Within the entries below, the lines from the one with "Task: Open the Основание" through the one with "1075x568 pixels." are to be set down exactly, both ends kept.
BEGIN RECORDS TO PROCESS
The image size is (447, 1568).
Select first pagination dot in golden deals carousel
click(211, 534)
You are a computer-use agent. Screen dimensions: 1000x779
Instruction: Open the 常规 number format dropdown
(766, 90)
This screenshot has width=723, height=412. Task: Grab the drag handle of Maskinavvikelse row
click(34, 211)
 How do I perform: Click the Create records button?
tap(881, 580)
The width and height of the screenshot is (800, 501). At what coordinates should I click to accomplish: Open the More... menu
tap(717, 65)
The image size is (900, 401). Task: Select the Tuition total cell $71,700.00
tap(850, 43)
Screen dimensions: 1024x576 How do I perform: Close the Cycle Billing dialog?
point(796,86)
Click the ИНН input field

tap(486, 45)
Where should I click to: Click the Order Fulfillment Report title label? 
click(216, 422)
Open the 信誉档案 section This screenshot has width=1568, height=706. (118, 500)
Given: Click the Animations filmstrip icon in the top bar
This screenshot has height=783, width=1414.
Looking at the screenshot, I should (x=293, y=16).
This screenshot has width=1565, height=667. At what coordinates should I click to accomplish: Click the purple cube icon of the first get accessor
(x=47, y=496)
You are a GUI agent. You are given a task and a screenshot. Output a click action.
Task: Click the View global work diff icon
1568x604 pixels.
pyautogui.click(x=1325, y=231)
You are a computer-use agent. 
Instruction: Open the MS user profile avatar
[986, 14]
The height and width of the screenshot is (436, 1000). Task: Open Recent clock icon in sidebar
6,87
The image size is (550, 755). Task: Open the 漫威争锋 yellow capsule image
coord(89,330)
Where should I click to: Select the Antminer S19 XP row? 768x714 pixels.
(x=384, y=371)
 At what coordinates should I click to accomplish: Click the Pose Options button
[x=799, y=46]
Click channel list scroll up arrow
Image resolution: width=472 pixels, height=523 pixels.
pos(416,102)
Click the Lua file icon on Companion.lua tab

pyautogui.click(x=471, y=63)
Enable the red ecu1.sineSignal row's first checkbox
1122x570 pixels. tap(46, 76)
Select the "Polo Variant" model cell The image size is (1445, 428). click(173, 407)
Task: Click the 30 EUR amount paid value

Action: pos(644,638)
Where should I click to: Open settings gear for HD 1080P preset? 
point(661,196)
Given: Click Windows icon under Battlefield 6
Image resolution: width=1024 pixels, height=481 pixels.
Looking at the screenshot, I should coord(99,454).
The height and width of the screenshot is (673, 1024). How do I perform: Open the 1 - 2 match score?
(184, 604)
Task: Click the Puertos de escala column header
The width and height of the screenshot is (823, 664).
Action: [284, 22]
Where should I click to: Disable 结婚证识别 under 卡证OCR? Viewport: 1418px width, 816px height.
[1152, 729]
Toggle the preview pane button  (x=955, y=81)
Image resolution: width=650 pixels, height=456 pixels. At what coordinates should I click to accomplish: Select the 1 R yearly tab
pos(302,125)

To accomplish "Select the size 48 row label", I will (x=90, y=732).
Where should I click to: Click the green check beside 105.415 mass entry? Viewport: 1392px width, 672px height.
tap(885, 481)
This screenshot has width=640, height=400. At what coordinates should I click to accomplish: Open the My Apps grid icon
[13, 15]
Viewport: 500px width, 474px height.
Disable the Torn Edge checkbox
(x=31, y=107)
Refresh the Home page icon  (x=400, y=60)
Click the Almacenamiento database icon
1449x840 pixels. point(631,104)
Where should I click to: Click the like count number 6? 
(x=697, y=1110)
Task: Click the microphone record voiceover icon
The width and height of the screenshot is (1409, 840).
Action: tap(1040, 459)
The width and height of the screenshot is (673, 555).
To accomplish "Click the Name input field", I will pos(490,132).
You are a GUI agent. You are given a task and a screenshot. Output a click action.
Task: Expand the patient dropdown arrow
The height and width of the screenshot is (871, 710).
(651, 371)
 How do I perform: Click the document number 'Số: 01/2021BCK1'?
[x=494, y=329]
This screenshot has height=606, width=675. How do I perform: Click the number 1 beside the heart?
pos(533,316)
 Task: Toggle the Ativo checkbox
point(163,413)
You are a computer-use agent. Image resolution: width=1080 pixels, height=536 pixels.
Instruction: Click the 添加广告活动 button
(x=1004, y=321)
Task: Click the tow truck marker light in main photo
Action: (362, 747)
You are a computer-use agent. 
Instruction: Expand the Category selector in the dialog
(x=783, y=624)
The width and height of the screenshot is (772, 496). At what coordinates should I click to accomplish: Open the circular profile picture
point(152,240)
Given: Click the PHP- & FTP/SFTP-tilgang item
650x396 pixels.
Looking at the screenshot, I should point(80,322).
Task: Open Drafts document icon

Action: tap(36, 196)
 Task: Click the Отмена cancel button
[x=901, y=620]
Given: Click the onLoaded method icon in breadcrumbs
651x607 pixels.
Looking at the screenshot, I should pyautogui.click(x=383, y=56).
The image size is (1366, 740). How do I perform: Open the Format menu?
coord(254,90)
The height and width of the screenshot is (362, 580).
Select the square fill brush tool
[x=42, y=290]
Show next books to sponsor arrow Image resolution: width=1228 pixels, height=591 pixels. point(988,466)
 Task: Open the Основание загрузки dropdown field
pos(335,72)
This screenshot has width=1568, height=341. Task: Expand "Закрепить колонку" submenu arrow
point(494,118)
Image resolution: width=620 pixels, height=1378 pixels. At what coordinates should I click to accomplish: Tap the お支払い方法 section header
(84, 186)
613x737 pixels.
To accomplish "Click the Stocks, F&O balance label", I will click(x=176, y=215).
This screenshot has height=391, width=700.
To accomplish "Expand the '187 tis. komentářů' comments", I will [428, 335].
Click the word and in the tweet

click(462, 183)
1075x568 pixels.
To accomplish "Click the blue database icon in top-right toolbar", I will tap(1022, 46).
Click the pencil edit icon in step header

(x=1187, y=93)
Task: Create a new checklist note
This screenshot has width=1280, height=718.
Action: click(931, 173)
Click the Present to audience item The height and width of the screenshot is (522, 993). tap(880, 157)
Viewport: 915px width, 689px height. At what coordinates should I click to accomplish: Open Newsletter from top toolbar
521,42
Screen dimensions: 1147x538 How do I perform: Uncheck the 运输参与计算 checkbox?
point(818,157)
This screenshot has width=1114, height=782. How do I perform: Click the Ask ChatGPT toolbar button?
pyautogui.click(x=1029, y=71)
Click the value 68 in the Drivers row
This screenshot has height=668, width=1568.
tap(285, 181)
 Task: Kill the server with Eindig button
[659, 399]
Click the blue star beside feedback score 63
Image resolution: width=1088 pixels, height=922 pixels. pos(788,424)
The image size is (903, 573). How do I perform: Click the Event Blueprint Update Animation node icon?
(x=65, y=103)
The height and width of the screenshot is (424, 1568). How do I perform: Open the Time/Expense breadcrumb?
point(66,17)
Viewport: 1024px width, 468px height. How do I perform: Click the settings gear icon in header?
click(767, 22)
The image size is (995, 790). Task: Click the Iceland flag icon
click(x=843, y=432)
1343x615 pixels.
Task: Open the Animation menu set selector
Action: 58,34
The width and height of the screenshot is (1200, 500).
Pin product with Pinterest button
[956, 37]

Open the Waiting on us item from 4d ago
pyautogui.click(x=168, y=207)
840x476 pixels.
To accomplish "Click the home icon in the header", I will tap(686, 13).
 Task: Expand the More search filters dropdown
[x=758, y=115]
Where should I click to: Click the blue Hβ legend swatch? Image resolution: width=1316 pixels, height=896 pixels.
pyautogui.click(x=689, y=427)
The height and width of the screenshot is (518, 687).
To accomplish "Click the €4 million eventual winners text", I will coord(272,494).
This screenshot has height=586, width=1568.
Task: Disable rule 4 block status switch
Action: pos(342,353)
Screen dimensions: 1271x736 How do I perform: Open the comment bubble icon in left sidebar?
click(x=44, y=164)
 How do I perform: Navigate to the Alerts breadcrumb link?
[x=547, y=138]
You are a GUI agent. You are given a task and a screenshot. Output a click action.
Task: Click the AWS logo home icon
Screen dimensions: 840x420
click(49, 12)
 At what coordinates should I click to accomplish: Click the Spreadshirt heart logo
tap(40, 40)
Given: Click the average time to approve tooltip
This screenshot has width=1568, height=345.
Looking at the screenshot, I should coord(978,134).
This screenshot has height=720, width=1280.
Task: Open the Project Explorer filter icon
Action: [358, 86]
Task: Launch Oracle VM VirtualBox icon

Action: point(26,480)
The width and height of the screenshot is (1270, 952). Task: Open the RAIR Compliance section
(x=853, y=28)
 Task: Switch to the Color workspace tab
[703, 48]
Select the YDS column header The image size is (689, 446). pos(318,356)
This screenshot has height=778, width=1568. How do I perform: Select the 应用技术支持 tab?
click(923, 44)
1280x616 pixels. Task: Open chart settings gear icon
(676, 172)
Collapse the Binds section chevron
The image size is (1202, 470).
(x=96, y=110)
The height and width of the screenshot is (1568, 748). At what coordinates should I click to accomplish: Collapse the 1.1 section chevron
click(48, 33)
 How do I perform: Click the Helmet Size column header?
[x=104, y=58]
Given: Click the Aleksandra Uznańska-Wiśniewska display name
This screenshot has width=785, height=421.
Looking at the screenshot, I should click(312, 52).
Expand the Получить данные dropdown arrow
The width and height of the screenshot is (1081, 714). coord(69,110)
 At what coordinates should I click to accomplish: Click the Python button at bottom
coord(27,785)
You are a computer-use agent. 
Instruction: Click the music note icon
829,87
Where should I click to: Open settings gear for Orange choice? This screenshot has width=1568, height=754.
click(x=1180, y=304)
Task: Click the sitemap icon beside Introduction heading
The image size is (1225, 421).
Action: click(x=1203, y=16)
END RECORDS TO PROCESS
### SOLVED PROBLEM
 Task: Open the Основание загрузки dropdown field
pos(335,72)
This screenshot has width=1568, height=341. Task: Expand "Закрепить колонку" submenu arrow
point(494,118)
Image resolution: width=620 pixels, height=1378 pixels. At what coordinates should I click to accomplish: Tap the お支払い方法 section header
(84, 186)
613x737 pixels.
To accomplish "Click the Stocks, F&O balance label", I will click(x=176, y=215).
This screenshot has height=391, width=700.
To accomplish "Expand the '187 tis. komentářů' comments", I will [428, 335].
Click the word and in the tweet

click(462, 183)
1075x568 pixels.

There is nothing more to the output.